- **What is being asked**: Reproduce the records below in their entirety, exactly as shown.

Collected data
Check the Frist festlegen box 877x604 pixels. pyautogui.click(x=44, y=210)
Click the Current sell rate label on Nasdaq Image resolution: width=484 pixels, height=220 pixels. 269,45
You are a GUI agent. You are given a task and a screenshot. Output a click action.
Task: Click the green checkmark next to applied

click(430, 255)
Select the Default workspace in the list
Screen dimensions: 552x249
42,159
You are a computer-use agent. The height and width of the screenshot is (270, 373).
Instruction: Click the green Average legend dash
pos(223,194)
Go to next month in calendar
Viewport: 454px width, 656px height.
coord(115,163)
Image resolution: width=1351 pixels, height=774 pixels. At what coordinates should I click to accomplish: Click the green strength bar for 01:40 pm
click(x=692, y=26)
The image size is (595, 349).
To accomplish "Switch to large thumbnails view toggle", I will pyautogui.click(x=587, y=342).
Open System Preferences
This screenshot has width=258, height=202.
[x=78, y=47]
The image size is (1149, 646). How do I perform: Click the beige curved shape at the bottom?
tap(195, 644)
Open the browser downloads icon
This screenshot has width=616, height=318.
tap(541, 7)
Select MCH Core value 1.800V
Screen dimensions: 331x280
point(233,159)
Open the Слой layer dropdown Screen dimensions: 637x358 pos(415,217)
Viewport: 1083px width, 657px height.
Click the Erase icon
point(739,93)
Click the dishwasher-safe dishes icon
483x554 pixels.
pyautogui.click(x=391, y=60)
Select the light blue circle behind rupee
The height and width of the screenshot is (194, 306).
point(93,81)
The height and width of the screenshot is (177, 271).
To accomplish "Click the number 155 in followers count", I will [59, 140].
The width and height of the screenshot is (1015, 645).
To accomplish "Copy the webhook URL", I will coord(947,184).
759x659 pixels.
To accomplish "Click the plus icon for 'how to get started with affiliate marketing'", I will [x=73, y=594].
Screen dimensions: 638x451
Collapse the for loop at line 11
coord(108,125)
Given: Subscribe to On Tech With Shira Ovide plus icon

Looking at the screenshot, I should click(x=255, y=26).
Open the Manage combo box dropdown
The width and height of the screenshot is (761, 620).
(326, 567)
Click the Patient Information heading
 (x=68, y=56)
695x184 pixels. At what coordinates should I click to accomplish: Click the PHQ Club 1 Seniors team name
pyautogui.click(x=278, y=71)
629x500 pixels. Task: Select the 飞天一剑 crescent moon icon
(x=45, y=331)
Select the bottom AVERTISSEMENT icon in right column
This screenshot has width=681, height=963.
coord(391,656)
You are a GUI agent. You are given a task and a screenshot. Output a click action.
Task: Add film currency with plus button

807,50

- **Output for this exercise**:
Check the Frist festlegen box 877x604 pixels. pyautogui.click(x=44, y=210)
Click the Current sell rate label on Nasdaq Image resolution: width=484 pixels, height=220 pixels. 269,45
You are a GUI agent. You are given a task and a screenshot. Output a click action.
Task: Click the green checkmark next to applied

click(430, 255)
Select the Default workspace in the list
Screen dimensions: 552x249
42,159
You are a computer-use agent. The height and width of the screenshot is (270, 373).
Instruction: Click the green Average legend dash
pos(223,194)
Go to next month in calendar
Viewport: 454px width, 656px height.
coord(115,163)
Image resolution: width=1351 pixels, height=774 pixels. At what coordinates should I click to accomplish: Click the green strength bar for 01:40 pm
click(x=692, y=26)
The image size is (595, 349).
To accomplish "Switch to large thumbnails view toggle", I will pyautogui.click(x=587, y=342).
Open System Preferences
This screenshot has width=258, height=202.
[x=78, y=47]
The image size is (1149, 646). How do I perform: Click the beige curved shape at the bottom?
tap(195, 644)
Open the browser downloads icon
This screenshot has width=616, height=318.
tap(541, 7)
Select MCH Core value 1.800V
Screen dimensions: 331x280
point(233,159)
Open the Слой layer dropdown Screen dimensions: 637x358 pos(415,217)
Viewport: 1083px width, 657px height.
Click the Erase icon
point(739,93)
Click the dishwasher-safe dishes icon
483x554 pixels.
pyautogui.click(x=391, y=60)
Select the light blue circle behind rupee
The height and width of the screenshot is (194, 306).
point(93,81)
The height and width of the screenshot is (177, 271).
To accomplish "Click the number 155 in followers count", I will [59, 140].
The width and height of the screenshot is (1015, 645).
To accomplish "Copy the webhook URL", I will coord(947,184).
759x659 pixels.
To accomplish "Click the plus icon for 'how to get started with affiliate marketing'", I will [x=73, y=594].
Screen dimensions: 638x451
Collapse the for loop at line 11
coord(108,125)
Given: Subscribe to On Tech With Shira Ovide plus icon

Looking at the screenshot, I should click(x=255, y=26).
Open the Manage combo box dropdown
The width and height of the screenshot is (761, 620).
(326, 567)
Click the Patient Information heading
 (x=68, y=56)
695x184 pixels. At what coordinates should I click to accomplish: Click the PHQ Club 1 Seniors team name
pyautogui.click(x=278, y=71)
629x500 pixels. Task: Select the 飞天一剑 crescent moon icon
(x=45, y=331)
Select the bottom AVERTISSEMENT icon in right column
This screenshot has width=681, height=963.
coord(391,656)
You are a GUI agent. You are given a task and a screenshot. Output a click action.
Task: Add film currency with plus button

807,50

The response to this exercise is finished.